:: Activity ::
All lines from the first line of the material up to and including the line with "Click inside the" must be copied exactly, and no others.

═════ Information

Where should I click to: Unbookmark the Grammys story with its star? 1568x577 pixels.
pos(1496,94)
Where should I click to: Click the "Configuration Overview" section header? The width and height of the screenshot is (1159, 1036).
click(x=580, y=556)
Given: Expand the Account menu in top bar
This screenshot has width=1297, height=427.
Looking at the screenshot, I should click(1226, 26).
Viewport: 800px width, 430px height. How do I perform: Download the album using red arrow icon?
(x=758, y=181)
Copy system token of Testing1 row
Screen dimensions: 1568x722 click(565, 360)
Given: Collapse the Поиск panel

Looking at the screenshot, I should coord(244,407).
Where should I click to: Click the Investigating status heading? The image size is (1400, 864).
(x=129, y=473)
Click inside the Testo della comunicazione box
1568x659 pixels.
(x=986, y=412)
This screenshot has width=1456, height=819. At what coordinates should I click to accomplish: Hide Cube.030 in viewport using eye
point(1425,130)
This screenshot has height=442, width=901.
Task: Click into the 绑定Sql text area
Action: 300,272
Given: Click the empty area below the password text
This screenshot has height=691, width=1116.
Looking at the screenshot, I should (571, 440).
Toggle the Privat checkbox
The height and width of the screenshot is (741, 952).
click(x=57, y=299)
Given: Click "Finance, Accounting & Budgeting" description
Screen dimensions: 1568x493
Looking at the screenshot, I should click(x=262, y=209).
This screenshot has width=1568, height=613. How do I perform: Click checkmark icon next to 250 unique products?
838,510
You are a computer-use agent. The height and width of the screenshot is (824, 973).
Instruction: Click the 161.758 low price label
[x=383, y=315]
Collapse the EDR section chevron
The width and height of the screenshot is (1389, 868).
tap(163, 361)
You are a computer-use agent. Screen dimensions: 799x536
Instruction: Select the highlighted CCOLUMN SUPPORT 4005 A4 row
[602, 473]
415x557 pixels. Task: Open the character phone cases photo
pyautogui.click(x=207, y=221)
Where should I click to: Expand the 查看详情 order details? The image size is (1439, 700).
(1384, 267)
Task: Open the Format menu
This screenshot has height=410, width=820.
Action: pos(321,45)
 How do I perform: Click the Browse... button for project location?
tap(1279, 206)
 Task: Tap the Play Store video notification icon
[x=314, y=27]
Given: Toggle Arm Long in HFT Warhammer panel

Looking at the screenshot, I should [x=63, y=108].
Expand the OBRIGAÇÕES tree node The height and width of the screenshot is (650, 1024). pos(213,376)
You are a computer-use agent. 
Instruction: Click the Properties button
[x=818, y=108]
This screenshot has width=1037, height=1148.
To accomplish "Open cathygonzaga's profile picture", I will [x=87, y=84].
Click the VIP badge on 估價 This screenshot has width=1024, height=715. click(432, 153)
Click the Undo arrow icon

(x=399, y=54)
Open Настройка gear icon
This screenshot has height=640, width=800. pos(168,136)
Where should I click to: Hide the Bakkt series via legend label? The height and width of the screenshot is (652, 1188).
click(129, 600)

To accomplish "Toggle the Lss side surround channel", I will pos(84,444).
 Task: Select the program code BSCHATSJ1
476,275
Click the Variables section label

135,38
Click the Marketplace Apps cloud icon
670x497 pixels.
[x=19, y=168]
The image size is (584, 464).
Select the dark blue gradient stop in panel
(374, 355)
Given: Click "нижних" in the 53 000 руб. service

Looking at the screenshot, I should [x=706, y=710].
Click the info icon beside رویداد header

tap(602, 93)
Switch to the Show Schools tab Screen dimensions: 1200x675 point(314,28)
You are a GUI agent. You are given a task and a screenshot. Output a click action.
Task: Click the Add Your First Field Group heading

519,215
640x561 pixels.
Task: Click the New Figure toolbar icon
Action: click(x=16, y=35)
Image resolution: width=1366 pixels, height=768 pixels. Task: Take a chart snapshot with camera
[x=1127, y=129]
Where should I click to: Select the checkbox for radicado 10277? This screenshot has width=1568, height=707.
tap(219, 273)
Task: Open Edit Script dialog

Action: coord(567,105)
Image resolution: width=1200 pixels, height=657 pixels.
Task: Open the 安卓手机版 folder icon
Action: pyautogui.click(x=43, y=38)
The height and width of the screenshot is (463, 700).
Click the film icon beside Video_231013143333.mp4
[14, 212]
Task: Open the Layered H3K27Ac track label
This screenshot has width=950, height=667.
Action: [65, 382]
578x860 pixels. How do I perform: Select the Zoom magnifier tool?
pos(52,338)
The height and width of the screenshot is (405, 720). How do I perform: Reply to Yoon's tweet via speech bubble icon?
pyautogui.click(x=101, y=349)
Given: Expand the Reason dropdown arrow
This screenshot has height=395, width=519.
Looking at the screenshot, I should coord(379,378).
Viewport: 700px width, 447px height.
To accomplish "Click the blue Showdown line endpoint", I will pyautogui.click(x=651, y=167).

══════════

:: Response area ::
Where should I click to: Unbookmark the Grammys story with its star? 1568x577 pixels.
pos(1496,94)
Where should I click to: Click the "Configuration Overview" section header? The width and height of the screenshot is (1159, 1036).
click(x=580, y=556)
Given: Expand the Account menu in top bar
This screenshot has width=1297, height=427.
Looking at the screenshot, I should click(1226, 26).
Viewport: 800px width, 430px height. How do I perform: Download the album using red arrow icon?
(x=758, y=181)
Copy system token of Testing1 row
Screen dimensions: 1568x722 click(565, 360)
Given: Collapse the Поиск panel

Looking at the screenshot, I should coord(244,407).
Where should I click to: Click the Investigating status heading? The image size is (1400, 864).
(x=129, y=473)
Click inside the Testo della comunicazione box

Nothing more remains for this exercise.